Find the line with "Image resolution: width=375, height=1738." and the line with "Image resolution: width=990, height=2576." in the entries below; output exactly those two lines, every line between them, and no others.

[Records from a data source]
· · · · ·

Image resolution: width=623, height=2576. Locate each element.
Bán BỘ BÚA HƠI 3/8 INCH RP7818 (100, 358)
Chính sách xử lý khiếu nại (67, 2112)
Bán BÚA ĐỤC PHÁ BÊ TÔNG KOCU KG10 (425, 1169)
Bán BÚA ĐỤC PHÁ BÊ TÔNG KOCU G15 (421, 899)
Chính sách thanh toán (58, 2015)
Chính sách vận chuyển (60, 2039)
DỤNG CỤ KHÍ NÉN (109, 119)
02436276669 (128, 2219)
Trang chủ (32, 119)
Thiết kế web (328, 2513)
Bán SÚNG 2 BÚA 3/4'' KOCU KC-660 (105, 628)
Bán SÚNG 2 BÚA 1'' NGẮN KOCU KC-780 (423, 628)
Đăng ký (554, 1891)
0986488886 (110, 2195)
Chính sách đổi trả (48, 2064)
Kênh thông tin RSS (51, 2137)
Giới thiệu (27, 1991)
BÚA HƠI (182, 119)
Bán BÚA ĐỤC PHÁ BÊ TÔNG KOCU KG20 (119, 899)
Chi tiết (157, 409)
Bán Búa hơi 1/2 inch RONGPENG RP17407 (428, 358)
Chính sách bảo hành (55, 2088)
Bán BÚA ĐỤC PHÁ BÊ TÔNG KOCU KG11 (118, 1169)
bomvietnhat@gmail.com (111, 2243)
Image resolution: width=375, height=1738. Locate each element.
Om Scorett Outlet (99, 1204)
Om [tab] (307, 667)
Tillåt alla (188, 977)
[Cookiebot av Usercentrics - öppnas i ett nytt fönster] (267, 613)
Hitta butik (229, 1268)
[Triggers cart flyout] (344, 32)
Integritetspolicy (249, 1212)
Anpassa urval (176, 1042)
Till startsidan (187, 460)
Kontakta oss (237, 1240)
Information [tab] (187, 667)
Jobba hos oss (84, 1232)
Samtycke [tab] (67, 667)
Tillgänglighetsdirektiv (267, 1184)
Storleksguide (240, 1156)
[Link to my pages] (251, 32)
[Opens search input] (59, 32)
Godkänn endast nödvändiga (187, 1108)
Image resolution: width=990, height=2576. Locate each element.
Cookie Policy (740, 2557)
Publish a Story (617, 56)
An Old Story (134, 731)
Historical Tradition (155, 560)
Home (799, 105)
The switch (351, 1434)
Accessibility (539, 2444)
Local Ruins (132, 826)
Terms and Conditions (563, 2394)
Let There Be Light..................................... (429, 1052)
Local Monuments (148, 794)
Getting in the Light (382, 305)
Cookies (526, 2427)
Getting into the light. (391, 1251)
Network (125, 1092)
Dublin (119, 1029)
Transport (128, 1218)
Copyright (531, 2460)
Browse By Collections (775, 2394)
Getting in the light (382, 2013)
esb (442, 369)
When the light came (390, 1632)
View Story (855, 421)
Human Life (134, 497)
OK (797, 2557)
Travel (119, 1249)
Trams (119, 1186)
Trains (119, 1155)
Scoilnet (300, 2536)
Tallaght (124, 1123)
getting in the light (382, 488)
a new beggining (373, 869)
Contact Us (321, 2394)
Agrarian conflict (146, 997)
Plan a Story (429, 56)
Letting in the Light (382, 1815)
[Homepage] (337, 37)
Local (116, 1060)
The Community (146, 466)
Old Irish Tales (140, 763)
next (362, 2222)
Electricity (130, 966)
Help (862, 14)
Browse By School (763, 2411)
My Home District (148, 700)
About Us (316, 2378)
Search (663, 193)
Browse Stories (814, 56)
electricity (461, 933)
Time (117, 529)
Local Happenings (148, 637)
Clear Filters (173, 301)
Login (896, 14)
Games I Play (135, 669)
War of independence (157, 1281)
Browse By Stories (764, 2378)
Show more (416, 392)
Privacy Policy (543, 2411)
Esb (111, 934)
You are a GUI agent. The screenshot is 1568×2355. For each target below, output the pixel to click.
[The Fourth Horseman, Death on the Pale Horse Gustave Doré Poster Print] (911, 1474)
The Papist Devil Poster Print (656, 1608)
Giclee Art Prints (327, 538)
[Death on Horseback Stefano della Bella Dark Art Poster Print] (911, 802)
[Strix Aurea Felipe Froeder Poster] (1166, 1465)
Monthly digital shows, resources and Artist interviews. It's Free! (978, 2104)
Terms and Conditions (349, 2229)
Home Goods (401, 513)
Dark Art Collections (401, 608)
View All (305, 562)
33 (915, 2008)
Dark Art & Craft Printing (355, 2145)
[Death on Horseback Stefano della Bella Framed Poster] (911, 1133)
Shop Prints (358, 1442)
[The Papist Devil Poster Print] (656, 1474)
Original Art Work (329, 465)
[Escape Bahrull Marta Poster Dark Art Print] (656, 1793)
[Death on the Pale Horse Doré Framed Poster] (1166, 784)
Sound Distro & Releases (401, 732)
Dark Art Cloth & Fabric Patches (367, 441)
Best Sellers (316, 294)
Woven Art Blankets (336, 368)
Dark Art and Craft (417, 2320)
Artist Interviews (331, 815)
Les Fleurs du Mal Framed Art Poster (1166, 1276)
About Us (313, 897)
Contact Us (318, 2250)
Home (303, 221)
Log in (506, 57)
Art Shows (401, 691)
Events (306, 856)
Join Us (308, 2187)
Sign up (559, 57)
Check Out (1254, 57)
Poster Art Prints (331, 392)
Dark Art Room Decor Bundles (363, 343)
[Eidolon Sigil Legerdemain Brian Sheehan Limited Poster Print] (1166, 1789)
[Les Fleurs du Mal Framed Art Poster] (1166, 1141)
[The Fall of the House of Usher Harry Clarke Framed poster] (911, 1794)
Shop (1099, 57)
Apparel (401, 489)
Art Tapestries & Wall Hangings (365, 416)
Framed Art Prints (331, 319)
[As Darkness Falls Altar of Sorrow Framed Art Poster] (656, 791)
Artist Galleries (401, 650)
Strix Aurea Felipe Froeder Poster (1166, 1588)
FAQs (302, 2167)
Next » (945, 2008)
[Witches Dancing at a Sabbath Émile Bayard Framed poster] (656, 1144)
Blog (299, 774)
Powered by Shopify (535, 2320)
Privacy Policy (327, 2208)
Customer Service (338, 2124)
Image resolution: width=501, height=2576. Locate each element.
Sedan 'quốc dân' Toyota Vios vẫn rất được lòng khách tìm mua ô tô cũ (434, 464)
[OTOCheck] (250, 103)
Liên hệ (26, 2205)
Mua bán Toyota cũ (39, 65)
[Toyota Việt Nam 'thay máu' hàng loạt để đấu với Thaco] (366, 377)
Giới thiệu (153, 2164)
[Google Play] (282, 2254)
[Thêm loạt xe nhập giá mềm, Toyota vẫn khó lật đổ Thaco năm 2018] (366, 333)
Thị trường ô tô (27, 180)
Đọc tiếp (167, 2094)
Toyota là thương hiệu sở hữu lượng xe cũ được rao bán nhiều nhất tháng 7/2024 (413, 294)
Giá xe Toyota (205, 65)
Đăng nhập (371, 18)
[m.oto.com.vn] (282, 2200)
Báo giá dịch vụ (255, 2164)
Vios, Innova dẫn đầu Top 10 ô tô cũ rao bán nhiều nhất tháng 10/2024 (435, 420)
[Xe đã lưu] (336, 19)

· · · · ·

• The completed task:
Image resolution: width=375, height=1738. Locate each element.
Om Scorett Outlet (99, 1204)
Om [tab] (307, 667)
Tillåt alla (188, 977)
[Cookiebot av Usercentrics - öppnas i ett nytt fönster] (267, 613)
Hitta butik (229, 1268)
[Triggers cart flyout] (344, 32)
Integritetspolicy (249, 1212)
Anpassa urval (176, 1042)
Till startsidan (187, 460)
Kontakta oss (237, 1240)
Information [tab] (187, 667)
Jobba hos oss (84, 1232)
Samtycke [tab] (67, 667)
Tillgänglighetsdirektiv (267, 1184)
Storleksguide (240, 1156)
[Link to my pages] (251, 32)
[Opens search input] (59, 32)
Godkänn endast nödvändiga (187, 1108)
Image resolution: width=990, height=2576. Locate each element.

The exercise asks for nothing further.